The inescapable case for extensive reading
Rob Waring, Notre Dame Seishin University, Okayama, Japan
In his article, Dr. Rob Waring discusses the necessity for Extensive Reading and Extensive Listening in all language programs. The article reviews recent vocabulary research and shows that learners need to meet massive amounts of language to learn not only single words but also their collocations, register and so forth. The article demonstrates that neither intentional learning nor course books (especially linear-based ones) can cover the vast volume of text the learners need to meet without Extensive Reading. He shows that learners need to gain their own sense of language and this cannot be gained from only learning discrete language points, rather it must, and can only, come from massive exposure in tandem with course books.
This paper puts forward the idea that graded reading, or extensive reading, is a completely indispensable part of any language program, if not all language programs.

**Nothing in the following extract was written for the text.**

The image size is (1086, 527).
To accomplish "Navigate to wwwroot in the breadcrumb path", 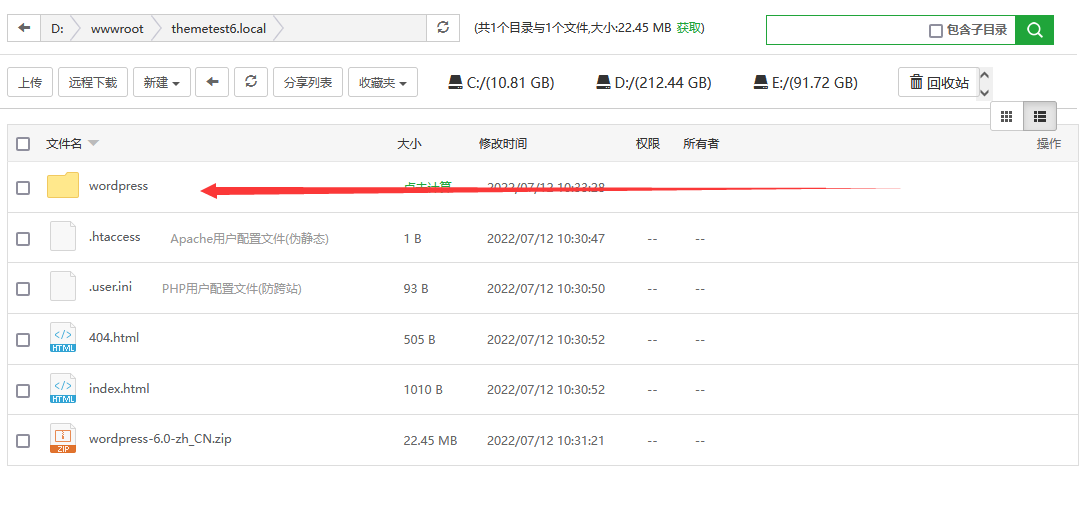I will point(117,29).
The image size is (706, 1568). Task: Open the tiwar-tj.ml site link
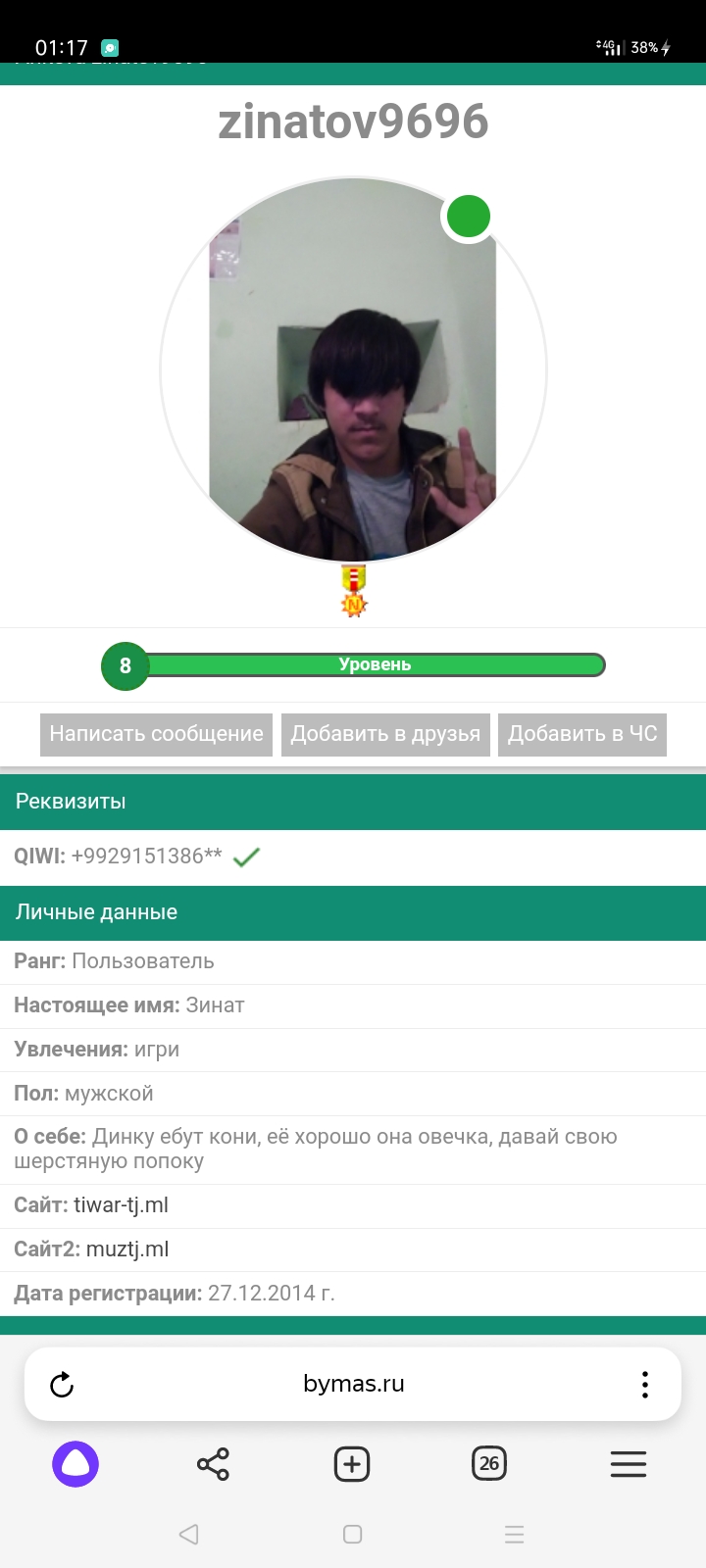click(121, 1205)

1. The amount of language to be learnt
Let us first look at the vocabulary. We know from vocabulary research that English is made up of a very few extremely common words which comprise the bulk of the language. In written text, we know that about 2000 word families cover about 85-90% of the running words in general texts and that 50% of any text will be function words (Nation 2001). We also know that to read a native novel, a newspaper or a magazine with 98% vocabulary coverage, a learner would need to know about 8000 word families. But how should these words be learnt? And what do we mean by “learning”?
One of the few things language researchers can agree about is that learners can learn words from reading provided the reading is comprehensible. They may though, disagree over the uptake rates and types of texts to be used. Determining uptake rates is a vital component in the overall picture of vocabulary learning because these rates affect how much text learners need to meet, and over what time period the learning should take place.
One of the main factors affecting learnability includes the ratio of unknown to known words in a text. The more dense a text is (more unknown words it has), the less likely incidental learning can occur. Liu Na and Nation (1985) and Hu and Nation (1999) suggest the optimal known word coverage rate be about 95-99% of known words for there to be a good chance that learning can take place.
Laufer (1989) and Nation (2001), and many others have shown that unless we have about 98-99% coverage of the vocabulary of the other words in the text, the chance that an unknown word will be learnt is minimal. This means that at minimum there should be one new word in 40, or 1 in 50 for the right conditions for incidental vocabulary learning. The figures for learning from listening appear to be even higher due to the transitory nature of listening (Brown – Waring – Donkaewbua 2008).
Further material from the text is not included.